Not to mention the long lunches. "There were always long lunches. That was largely an Irish Times sin. It certainly didn't happen as much in the Press or the Independent because they had an evening paper to produce and it was all go. But The Irish Times could have a more leisurely approach. You knew you had your day's work done – or a good part of it – by 1 or half one so we'd go and get a 'sandwich' – a euphemism", he grins, "in the Palace, the Pearl or Bowe's. And maybe have a meal. But plenty of drink."
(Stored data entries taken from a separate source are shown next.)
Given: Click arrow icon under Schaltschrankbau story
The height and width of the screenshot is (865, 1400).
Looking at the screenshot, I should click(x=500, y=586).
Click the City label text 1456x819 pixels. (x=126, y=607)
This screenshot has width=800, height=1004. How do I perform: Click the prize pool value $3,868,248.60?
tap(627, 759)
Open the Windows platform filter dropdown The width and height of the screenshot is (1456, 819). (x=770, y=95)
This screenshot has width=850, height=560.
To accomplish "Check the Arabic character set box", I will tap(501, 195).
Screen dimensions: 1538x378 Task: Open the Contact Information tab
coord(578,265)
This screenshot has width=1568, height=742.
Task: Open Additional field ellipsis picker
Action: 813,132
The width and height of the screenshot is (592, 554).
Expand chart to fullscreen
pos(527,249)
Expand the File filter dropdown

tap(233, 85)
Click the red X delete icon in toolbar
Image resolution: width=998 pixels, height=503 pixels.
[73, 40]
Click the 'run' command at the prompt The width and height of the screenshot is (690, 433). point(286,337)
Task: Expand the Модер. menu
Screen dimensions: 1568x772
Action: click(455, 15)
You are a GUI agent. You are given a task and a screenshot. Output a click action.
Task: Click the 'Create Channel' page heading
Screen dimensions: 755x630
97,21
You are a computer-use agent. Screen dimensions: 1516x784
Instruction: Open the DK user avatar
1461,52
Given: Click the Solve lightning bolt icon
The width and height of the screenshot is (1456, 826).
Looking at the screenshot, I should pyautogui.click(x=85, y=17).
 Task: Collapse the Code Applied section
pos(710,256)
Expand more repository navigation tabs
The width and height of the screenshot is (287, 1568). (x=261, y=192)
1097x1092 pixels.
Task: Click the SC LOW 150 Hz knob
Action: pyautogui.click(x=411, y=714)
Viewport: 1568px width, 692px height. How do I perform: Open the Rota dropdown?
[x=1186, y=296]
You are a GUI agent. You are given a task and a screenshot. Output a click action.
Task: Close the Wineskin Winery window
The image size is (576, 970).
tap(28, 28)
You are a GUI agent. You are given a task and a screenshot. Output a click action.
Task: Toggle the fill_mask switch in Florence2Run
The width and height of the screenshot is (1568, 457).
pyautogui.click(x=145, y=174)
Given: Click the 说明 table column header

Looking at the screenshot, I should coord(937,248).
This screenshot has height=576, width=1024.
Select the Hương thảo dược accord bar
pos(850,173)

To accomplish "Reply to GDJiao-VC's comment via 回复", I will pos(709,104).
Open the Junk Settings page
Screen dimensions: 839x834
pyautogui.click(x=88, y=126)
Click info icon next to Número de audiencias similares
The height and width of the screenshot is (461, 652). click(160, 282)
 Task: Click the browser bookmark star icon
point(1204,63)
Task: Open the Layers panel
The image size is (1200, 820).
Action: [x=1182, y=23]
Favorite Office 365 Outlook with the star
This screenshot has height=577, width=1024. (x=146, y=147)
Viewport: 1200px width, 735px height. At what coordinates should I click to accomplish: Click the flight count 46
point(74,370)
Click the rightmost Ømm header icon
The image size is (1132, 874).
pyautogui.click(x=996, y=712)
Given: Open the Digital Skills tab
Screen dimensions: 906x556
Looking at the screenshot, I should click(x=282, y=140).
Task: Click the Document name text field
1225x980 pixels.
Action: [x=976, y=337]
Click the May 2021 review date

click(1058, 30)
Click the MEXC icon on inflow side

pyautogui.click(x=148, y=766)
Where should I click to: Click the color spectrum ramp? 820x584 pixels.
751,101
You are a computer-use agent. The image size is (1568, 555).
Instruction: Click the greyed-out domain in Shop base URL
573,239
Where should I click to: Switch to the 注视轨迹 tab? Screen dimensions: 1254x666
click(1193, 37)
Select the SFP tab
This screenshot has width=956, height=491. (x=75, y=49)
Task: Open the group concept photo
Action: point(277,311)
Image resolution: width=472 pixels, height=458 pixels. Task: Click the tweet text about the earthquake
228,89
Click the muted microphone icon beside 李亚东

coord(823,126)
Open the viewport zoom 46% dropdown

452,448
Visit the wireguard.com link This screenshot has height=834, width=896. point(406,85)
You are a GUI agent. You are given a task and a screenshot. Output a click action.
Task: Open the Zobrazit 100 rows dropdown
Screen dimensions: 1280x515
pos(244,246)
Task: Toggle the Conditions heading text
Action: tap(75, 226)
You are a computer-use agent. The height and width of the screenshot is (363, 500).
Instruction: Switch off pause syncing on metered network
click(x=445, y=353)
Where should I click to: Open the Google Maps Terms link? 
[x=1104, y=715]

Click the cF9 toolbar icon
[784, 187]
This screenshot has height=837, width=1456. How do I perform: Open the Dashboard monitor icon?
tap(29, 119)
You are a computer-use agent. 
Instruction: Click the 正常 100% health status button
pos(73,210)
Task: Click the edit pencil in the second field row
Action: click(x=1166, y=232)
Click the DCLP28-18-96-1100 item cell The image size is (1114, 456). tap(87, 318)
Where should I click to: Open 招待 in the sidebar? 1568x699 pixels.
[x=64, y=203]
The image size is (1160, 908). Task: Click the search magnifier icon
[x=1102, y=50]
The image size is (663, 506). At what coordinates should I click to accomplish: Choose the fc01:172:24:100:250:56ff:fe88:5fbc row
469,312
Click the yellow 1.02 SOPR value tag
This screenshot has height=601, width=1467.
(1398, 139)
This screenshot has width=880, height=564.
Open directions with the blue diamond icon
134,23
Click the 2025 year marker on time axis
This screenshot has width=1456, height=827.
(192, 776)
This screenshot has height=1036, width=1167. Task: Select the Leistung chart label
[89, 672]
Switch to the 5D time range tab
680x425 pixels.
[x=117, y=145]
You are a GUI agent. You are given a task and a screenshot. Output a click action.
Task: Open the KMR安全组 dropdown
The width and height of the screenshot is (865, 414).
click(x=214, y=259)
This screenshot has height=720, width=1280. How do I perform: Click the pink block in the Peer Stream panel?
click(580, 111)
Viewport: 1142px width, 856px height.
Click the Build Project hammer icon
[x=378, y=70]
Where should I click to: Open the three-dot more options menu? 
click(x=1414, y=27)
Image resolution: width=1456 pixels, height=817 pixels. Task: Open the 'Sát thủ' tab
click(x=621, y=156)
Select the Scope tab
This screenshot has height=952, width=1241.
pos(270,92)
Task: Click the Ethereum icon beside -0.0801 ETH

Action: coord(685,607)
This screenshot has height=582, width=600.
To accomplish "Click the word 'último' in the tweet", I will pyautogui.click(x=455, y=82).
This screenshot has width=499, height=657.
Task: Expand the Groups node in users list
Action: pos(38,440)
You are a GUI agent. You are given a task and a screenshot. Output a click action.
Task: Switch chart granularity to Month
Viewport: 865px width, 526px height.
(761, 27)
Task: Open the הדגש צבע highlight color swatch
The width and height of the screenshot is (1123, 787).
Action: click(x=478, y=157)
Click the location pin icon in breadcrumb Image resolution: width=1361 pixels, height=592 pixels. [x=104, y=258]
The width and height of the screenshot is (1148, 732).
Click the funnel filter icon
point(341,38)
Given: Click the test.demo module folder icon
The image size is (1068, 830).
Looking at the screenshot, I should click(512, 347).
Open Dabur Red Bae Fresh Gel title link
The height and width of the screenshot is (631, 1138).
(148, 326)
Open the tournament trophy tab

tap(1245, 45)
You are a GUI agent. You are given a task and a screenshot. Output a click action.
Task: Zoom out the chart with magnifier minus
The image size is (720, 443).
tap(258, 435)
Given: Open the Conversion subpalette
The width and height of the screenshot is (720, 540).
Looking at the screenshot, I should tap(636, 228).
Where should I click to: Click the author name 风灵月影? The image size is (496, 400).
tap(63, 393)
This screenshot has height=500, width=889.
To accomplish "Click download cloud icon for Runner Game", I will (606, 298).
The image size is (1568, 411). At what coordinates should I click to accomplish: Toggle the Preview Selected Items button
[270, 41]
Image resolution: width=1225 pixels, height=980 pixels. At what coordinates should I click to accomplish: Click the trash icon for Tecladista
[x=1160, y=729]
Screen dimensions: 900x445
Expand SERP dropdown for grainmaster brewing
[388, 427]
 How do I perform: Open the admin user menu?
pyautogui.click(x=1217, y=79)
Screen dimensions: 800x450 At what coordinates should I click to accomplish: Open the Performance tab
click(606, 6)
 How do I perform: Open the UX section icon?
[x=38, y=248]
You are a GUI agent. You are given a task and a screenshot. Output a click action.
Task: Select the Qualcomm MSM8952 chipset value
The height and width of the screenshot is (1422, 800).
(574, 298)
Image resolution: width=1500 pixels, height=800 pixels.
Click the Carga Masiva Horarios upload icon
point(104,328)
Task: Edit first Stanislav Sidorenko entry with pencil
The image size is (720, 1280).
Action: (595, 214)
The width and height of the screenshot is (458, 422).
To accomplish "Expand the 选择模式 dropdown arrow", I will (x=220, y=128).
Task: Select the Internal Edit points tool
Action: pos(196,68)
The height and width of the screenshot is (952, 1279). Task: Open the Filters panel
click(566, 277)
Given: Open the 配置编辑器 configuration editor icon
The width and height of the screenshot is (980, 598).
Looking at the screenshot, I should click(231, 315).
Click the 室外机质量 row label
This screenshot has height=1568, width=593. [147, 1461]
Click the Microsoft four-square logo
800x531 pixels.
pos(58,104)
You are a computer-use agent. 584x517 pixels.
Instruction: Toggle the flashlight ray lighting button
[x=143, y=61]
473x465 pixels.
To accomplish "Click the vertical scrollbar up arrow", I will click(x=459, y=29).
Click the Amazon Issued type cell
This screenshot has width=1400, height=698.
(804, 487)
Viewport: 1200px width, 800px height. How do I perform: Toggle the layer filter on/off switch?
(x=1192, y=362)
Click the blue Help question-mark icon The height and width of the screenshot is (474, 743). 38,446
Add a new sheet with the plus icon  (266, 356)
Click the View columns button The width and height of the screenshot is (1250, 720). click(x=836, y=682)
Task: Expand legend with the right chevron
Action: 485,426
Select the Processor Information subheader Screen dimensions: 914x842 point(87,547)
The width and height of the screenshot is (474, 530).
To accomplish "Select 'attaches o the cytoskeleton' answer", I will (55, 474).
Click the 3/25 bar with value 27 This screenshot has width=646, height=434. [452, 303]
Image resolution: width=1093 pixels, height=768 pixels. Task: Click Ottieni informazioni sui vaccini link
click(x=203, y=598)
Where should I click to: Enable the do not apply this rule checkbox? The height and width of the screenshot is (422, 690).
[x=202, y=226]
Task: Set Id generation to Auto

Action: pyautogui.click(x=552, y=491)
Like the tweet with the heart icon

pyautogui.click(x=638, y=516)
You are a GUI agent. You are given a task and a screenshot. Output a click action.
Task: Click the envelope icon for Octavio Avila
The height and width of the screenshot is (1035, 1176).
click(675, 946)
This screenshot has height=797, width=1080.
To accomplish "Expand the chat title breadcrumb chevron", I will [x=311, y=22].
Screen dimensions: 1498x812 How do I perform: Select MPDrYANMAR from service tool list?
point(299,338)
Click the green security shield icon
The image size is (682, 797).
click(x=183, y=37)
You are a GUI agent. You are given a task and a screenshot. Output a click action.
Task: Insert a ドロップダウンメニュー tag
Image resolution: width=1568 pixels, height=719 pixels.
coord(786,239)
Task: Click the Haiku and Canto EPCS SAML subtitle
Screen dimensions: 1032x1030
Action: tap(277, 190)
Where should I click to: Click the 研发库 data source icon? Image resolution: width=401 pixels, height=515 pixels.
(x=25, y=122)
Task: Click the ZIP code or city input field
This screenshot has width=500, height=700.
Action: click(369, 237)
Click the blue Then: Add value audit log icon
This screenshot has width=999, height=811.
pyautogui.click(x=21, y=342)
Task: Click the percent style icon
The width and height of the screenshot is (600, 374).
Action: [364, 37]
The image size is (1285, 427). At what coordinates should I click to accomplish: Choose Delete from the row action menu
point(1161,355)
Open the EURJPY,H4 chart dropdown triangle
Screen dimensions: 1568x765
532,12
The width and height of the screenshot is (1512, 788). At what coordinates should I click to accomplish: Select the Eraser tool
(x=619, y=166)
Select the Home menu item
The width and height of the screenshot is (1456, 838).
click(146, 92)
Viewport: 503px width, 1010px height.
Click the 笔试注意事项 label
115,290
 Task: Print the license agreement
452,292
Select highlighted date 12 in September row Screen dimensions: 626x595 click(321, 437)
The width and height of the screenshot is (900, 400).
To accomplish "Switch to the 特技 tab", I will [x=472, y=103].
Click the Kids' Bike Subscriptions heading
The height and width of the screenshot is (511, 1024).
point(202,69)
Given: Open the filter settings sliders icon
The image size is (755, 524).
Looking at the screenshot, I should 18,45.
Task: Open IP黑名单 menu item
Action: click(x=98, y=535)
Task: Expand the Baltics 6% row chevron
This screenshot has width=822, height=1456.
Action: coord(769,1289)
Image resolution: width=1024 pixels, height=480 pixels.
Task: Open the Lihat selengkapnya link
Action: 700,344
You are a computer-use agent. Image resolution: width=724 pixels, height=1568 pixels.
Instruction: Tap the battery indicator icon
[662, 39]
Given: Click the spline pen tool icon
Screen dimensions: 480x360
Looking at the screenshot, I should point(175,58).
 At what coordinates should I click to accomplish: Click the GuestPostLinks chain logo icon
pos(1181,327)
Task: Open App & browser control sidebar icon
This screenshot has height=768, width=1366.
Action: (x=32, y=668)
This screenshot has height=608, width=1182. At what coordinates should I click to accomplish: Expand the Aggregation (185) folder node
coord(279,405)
"Sure if we're in the Pearl, they know where we are," said Cathal O'Shannon in those languid pre-mobile phone days, about editors who might be in search of a reporter or two. "And that was okay", says Mulvey. "Of course it was … People still filed their copy. It was just talking. Well, talking and drinking. It was really social drinking. You wanted to talk to somebody over a drink. You weren't tossing drinks back by any means ..."

That anarchic era seemed to play itself out at around the time the roar of the linotypes faded, the bashing of the stone on the metal and the clattering of typewriters gave way to the eerily silent new technology, thinks Mulvey. He is wistful for it still.